(Items listed in a dataset)

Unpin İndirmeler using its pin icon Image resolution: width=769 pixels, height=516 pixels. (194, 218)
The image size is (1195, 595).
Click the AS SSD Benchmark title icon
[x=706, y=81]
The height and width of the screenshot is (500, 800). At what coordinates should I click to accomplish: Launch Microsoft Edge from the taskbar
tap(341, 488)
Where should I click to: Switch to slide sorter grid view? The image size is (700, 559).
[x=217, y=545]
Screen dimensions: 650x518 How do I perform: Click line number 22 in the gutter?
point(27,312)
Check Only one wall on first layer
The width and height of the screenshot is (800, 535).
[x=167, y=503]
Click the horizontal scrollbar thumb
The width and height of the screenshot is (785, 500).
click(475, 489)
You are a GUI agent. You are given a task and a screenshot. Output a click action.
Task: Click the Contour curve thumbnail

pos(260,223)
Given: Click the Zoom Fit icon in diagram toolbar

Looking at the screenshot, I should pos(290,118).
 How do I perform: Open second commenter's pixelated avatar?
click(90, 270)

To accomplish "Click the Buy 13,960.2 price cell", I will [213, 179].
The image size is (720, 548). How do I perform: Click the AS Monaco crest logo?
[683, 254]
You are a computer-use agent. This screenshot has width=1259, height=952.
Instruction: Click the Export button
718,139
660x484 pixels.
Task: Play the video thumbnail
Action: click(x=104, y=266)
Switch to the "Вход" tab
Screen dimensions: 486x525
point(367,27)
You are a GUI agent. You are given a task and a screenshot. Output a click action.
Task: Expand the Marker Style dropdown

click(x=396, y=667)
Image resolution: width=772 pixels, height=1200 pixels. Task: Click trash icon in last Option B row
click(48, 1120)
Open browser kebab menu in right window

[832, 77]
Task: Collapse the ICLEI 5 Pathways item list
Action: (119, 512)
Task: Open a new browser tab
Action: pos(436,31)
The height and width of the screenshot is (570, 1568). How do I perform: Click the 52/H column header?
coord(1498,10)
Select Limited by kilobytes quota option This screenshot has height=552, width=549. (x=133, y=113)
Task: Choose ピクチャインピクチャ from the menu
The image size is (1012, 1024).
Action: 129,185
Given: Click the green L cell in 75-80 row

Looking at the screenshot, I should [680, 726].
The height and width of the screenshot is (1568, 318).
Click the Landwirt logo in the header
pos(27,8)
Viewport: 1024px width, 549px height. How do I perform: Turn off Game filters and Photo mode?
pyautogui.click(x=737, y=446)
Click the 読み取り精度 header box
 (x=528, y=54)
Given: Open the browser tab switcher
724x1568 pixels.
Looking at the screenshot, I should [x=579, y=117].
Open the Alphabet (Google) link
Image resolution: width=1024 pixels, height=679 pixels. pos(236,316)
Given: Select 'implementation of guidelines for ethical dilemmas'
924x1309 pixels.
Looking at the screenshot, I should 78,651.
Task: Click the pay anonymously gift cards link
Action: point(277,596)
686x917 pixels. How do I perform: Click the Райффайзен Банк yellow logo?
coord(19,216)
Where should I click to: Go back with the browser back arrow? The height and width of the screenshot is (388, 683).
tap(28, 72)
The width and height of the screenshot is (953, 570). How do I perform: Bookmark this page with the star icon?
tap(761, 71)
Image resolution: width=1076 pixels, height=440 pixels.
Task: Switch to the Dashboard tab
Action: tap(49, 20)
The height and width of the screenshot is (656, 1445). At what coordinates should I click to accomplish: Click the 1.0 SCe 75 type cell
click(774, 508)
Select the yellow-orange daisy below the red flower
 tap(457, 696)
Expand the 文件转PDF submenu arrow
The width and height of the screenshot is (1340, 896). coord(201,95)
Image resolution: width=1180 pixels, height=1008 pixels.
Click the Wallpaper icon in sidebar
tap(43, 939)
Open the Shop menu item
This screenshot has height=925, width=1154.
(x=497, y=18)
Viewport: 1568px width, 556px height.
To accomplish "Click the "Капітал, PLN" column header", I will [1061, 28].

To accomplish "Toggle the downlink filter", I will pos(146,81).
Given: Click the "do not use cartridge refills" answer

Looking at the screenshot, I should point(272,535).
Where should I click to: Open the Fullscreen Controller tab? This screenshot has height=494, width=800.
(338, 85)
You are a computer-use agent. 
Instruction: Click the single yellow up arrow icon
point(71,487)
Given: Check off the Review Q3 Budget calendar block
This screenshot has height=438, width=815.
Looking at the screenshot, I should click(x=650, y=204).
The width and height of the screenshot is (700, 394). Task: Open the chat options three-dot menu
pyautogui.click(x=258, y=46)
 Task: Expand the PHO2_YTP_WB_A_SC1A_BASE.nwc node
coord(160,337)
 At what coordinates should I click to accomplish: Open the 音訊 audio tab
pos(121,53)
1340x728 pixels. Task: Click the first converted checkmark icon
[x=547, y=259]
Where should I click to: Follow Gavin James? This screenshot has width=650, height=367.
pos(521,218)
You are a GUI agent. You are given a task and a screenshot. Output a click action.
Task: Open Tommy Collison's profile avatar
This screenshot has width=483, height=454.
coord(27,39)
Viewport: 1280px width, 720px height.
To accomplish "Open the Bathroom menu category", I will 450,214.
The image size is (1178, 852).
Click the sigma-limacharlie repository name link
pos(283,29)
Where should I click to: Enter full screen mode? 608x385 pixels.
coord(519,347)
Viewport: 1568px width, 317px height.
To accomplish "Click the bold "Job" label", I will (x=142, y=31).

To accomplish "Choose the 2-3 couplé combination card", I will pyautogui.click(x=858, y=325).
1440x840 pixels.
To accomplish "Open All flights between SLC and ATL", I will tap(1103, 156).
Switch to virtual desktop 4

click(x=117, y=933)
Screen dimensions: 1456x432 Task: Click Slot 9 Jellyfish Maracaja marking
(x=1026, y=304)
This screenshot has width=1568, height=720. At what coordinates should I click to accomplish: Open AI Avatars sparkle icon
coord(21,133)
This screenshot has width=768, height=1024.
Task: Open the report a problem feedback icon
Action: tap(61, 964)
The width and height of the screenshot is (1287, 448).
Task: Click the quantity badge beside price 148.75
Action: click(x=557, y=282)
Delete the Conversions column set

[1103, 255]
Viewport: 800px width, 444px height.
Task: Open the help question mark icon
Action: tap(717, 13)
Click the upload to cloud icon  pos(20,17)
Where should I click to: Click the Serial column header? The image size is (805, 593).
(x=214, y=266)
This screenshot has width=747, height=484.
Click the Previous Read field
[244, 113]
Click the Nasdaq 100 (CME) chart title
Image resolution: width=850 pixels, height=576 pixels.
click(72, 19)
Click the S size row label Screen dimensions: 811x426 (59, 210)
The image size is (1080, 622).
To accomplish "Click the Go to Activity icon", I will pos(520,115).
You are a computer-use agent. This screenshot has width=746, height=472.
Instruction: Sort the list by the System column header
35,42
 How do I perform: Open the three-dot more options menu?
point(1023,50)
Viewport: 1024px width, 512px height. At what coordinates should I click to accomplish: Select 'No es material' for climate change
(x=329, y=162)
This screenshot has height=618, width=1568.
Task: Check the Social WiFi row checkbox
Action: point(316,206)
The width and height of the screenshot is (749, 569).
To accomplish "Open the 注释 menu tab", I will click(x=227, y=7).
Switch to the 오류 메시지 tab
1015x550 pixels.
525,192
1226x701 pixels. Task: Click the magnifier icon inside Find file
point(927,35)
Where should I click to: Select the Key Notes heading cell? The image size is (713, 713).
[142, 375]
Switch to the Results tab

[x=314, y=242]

● **What the task asks**
Return the records exactly, character for character.

● **Response to this exercise**
Unpin İndirmeler using its pin icon Image resolution: width=769 pixels, height=516 pixels. (194, 218)
The image size is (1195, 595).
Click the AS SSD Benchmark title icon
[x=706, y=81]
The height and width of the screenshot is (500, 800). At what coordinates should I click to accomplish: Launch Microsoft Edge from the taskbar
tap(341, 488)
Where should I click to: Switch to slide sorter grid view? The image size is (700, 559).
[x=217, y=545]
Screen dimensions: 650x518 How do I perform: Click line number 22 in the gutter?
point(27,312)
Check Only one wall on first layer
The width and height of the screenshot is (800, 535).
[x=167, y=503]
Click the horizontal scrollbar thumb
The width and height of the screenshot is (785, 500).
click(475, 489)
You are a GUI agent. You are given a task and a screenshot. Output a click action.
Task: Click the Contour curve thumbnail

pos(260,223)
Given: Click the Zoom Fit icon in diagram toolbar

Looking at the screenshot, I should pos(290,118).
 How do I perform: Open second commenter's pixelated avatar?
click(90, 270)

To accomplish "Click the Buy 13,960.2 price cell", I will [213, 179].
The image size is (720, 548). How do I perform: Click the AS Monaco crest logo?
[683, 254]
You are a computer-use agent. This screenshot has width=1259, height=952.
Instruction: Click the Export button
718,139
660x484 pixels.
Task: Play the video thumbnail
Action: click(x=104, y=266)
Switch to the "Вход" tab
Screen dimensions: 486x525
point(367,27)
You are a GUI agent. You are given a task and a screenshot. Output a click action.
Task: Expand the Marker Style dropdown

click(x=396, y=667)
Image resolution: width=772 pixels, height=1200 pixels. Task: Click trash icon in last Option B row
click(48, 1120)
Open browser kebab menu in right window

[832, 77]
Task: Collapse the ICLEI 5 Pathways item list
Action: (119, 512)
Task: Open a new browser tab
Action: pos(436,31)
The height and width of the screenshot is (570, 1568). How do I perform: Click the 52/H column header?
coord(1498,10)
Select Limited by kilobytes quota option This screenshot has height=552, width=549. (x=133, y=113)
Task: Choose ピクチャインピクチャ from the menu
The image size is (1012, 1024).
Action: 129,185
Given: Click the green L cell in 75-80 row

Looking at the screenshot, I should [680, 726].
The height and width of the screenshot is (1568, 318).
Click the Landwirt logo in the header
pos(27,8)
Viewport: 1024px width, 549px height. How do I perform: Turn off Game filters and Photo mode?
pyautogui.click(x=737, y=446)
Click the 読み取り精度 header box
 (x=528, y=54)
Given: Open the browser tab switcher
724x1568 pixels.
Looking at the screenshot, I should [x=579, y=117].
Open the Alphabet (Google) link
Image resolution: width=1024 pixels, height=679 pixels. pos(236,316)
Given: Select 'implementation of guidelines for ethical dilemmas'
924x1309 pixels.
Looking at the screenshot, I should 78,651.
Task: Click the pay anonymously gift cards link
Action: point(277,596)
686x917 pixels. How do I perform: Click the Райффайзен Банк yellow logo?
coord(19,216)
Where should I click to: Go back with the browser back arrow? The height and width of the screenshot is (388, 683).
tap(28, 72)
The width and height of the screenshot is (953, 570). How do I perform: Bookmark this page with the star icon?
tap(761, 71)
Image resolution: width=1076 pixels, height=440 pixels.
Task: Switch to the Dashboard tab
Action: tap(49, 20)
The height and width of the screenshot is (656, 1445). At what coordinates should I click to accomplish: Click the 1.0 SCe 75 type cell
click(774, 508)
Select the yellow-orange daisy below the red flower
 tap(457, 696)
Expand the 文件转PDF submenu arrow
The width and height of the screenshot is (1340, 896). coord(201,95)
Image resolution: width=1180 pixels, height=1008 pixels.
Click the Wallpaper icon in sidebar
tap(43, 939)
Open the Shop menu item
This screenshot has height=925, width=1154.
(x=497, y=18)
Viewport: 1568px width, 556px height.
To accomplish "Click the "Капітал, PLN" column header", I will [1061, 28].

To accomplish "Toggle the downlink filter", I will pos(146,81).
Given: Click the "do not use cartridge refills" answer

Looking at the screenshot, I should point(272,535).
Where should I click to: Open the Fullscreen Controller tab? This screenshot has height=494, width=800.
(338, 85)
You are a computer-use agent. 
Instruction: Click the single yellow up arrow icon
point(71,487)
Given: Check off the Review Q3 Budget calendar block
This screenshot has height=438, width=815.
Looking at the screenshot, I should click(x=650, y=204).
The width and height of the screenshot is (700, 394). Task: Open the chat options three-dot menu
pyautogui.click(x=258, y=46)
 Task: Expand the PHO2_YTP_WB_A_SC1A_BASE.nwc node
coord(160,337)
 At what coordinates should I click to accomplish: Open the 音訊 audio tab
pos(121,53)
1340x728 pixels. Task: Click the first converted checkmark icon
[x=547, y=259]
Where should I click to: Follow Gavin James? This screenshot has width=650, height=367.
pos(521,218)
You are a GUI agent. You are given a task and a screenshot. Output a click action.
Task: Open Tommy Collison's profile avatar
This screenshot has width=483, height=454.
coord(27,39)
Viewport: 1280px width, 720px height.
To accomplish "Open the Bathroom menu category", I will 450,214.
The image size is (1178, 852).
Click the sigma-limacharlie repository name link
pos(283,29)
Where should I click to: Enter full screen mode? 608x385 pixels.
coord(519,347)
Viewport: 1568px width, 317px height.
To accomplish "Click the bold "Job" label", I will (x=142, y=31).

To accomplish "Choose the 2-3 couplé combination card", I will pyautogui.click(x=858, y=325).
1440x840 pixels.
To accomplish "Open All flights between SLC and ATL", I will tap(1103, 156).
Switch to virtual desktop 4

click(x=117, y=933)
Screen dimensions: 1456x432 Task: Click Slot 9 Jellyfish Maracaja marking
(x=1026, y=304)
This screenshot has width=1568, height=720. At what coordinates should I click to accomplish: Open AI Avatars sparkle icon
coord(21,133)
This screenshot has width=768, height=1024.
Task: Open the report a problem feedback icon
Action: tap(61, 964)
The width and height of the screenshot is (1287, 448).
Task: Click the quantity badge beside price 148.75
Action: click(x=557, y=282)
Delete the Conversions column set

[1103, 255]
Viewport: 800px width, 444px height.
Task: Open the help question mark icon
Action: tap(717, 13)
Click the upload to cloud icon  pos(20,17)
Where should I click to: Click the Serial column header? The image size is (805, 593).
(x=214, y=266)
This screenshot has width=747, height=484.
Click the Previous Read field
[244, 113]
Click the Nasdaq 100 (CME) chart title
Image resolution: width=850 pixels, height=576 pixels.
click(72, 19)
Click the S size row label Screen dimensions: 811x426 (59, 210)
The image size is (1080, 622).
To accomplish "Click the Go to Activity icon", I will pos(520,115).
You are a computer-use agent. This screenshot has width=746, height=472.
Instruction: Sort the list by the System column header
35,42
 How do I perform: Open the three-dot more options menu?
point(1023,50)
Viewport: 1024px width, 512px height. At what coordinates should I click to accomplish: Select 'No es material' for climate change
(x=329, y=162)
This screenshot has height=618, width=1568.
Task: Check the Social WiFi row checkbox
Action: point(316,206)
The width and height of the screenshot is (749, 569).
To accomplish "Open the 注释 menu tab", I will click(x=227, y=7).
Switch to the 오류 메시지 tab
1015x550 pixels.
525,192
1226x701 pixels. Task: Click the magnifier icon inside Find file
point(927,35)
Where should I click to: Select the Key Notes heading cell? The image size is (713, 713).
[142, 375]
Switch to the Results tab

[x=314, y=242]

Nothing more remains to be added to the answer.